Businesses of all sizes face serious challenges when it comes to ensuring the security of their e commerce sites and the safety and security of their customers’ financial information if they choose to accept credit cards as a form of on-line payment. Although no system is foolproof, as the latest security breach of the massive PlayStation network demonstrated, there are a number of relatively simple measures merchants big and small can take to help reduce and prevent credit card fraud as well as the impact of too many charge backs, which can mean that a company loses the right to accept credit cards at all. Presented here are some of the most effective:
Verify CVC2 and CVV2 Verification Numbers
This simple extra step alone has been shown to help reduce credit card fraud and charge-backs by up to 26%, according to a study conducted by Visa. On the back of MasterCard and almost all Visa and Discover credit cards and debit cards there is a 3-digit security code located at the end of the signature line. On American Express cards the number has four digits instead and the number is located on the front of the card instead. You may need the help of your payment processing provider to implement it but by requiring that customers enter this number as well as their other basic details you will be adding an extra layer of protection both for your company and anyone whose financial details may have been compromised.
Pay Extra Attention to Very Large Orders or Customers in a Rush
All savvy credit card thieves know that they probably have a very short window of time to make use of their ill-gotten gains before the cards they have procured are reported stolen and they are deactivated by the credit card issuer. Therefore orders that are unusually large for your website should be examined a little more closely. For example there may be a very good reason that a customer wants to purchase several big ticket items at once but it is still worth making those extra checks. Another tip off? The person who placed those unusually large orders is asking that they be shipped in a rush, and seems quite willing to pay a lot more to have you do so.
Making Use of AVS
AVS – address verification services – are a relatively simple way to help ensure that the credit card a customer is using to pay for goods and/or services at your website actually does belong to them. Although it’s not a perfect system, address verification is a great tool. For smaller businesses there are a number of free tools that can be utilized so it does not have to cost anything other than the small amount of extra time it takes to implement this extra security step.
When verifying addresses it does little good to verify credit or debit card billing addresses and then ship goods to a totally separate address, especially if it is located some distance from the billing address. If a thief is in possession of both a stolen credit card and some accompanying ID like a driver’s license the billing address is likely to be available to them, and they can still get their hands on the fraudulently purchased merchandise by having it shipped to a different address. For that reason many merchants elect only to ship to billing addresses and never to PO Boxes or mail drops.

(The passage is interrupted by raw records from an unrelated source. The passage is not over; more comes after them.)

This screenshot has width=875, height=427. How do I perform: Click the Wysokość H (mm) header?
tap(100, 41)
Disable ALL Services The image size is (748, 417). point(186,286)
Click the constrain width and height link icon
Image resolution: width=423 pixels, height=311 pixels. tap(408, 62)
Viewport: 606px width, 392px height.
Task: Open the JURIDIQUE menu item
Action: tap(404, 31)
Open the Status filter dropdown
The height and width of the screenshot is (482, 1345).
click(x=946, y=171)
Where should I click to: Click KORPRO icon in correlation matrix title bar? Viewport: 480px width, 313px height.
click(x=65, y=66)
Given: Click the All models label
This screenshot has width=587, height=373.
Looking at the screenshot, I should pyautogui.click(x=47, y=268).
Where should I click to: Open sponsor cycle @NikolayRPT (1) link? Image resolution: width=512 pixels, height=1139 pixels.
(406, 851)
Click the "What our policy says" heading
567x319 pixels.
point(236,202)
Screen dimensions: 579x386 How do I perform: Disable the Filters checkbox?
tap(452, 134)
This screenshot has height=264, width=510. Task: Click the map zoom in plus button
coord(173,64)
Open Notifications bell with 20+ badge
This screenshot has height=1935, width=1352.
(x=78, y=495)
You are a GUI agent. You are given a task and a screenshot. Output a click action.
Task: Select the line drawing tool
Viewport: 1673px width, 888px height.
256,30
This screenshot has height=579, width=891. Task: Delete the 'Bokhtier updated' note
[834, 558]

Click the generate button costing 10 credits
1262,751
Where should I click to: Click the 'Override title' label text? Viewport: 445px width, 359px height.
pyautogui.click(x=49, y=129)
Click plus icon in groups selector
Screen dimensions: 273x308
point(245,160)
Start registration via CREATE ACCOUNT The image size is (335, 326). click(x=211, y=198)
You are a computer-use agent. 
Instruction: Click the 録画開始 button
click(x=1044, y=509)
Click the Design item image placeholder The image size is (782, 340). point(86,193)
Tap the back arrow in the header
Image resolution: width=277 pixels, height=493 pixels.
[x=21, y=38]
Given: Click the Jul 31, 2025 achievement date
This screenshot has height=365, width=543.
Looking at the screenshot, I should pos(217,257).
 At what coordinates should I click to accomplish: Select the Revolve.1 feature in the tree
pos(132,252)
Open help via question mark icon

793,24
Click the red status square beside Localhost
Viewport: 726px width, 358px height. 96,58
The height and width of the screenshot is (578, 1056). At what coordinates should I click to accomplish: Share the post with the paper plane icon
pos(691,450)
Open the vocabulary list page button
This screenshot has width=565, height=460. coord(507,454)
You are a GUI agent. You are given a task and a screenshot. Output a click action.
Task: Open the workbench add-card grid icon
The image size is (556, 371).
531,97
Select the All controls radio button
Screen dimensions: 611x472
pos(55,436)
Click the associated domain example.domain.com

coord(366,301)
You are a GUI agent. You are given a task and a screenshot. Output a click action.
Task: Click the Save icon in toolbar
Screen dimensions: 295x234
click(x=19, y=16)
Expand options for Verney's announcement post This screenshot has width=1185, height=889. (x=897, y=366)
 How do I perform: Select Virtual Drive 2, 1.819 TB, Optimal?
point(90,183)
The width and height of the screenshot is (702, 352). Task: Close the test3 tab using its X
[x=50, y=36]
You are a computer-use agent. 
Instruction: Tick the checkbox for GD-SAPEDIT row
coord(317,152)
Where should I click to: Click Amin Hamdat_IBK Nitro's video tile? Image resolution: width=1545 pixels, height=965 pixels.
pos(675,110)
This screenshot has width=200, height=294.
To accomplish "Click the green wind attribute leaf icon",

It should be noted that AVS only currently works for addresses located in the US. For that reason orders from other countries should be verified by one of the other methods mentioned here.
IP Address Tracking
Another security measure taken by some Internet merchants is IP tracking. Every individual computer has its own IP address which contains a great deal of information about a user. There are a great many free tools that merchants can use to do this and you may be surprised by how much information you get. Here is a sample:
Country: United States
State/Region: Pennsylvania
City: Gouldsboro
Latitude: 41.2416
Longitude: -75.5322
Area Code: 570
Postal Code: 18424
With this information merchants can see at a glance where an order was placed from and while shopping while away from home does not necessarily mean the transaction is fraudulent or suspicious an IP address located in a very different place than the billing address may warrant a little further investigation. If you are going to implement this kind of geotracking though you should be sure to mention on your site that IP addresses are logged. That small note alone may deter someone attempting to make a fraudulent purchase.
Calling the Customer
There are those occasions when a customer may have a perfectly good reason for wanting goods shipped to a different address other than their billing address – they need it sent to their place employment perhaps, or they have recently moved – so before rejecting an order altogether because the AVS did not match, or the shipping address is different to the billing address may be a little hasty. In fact the same hold true for all of the situations mentioned here.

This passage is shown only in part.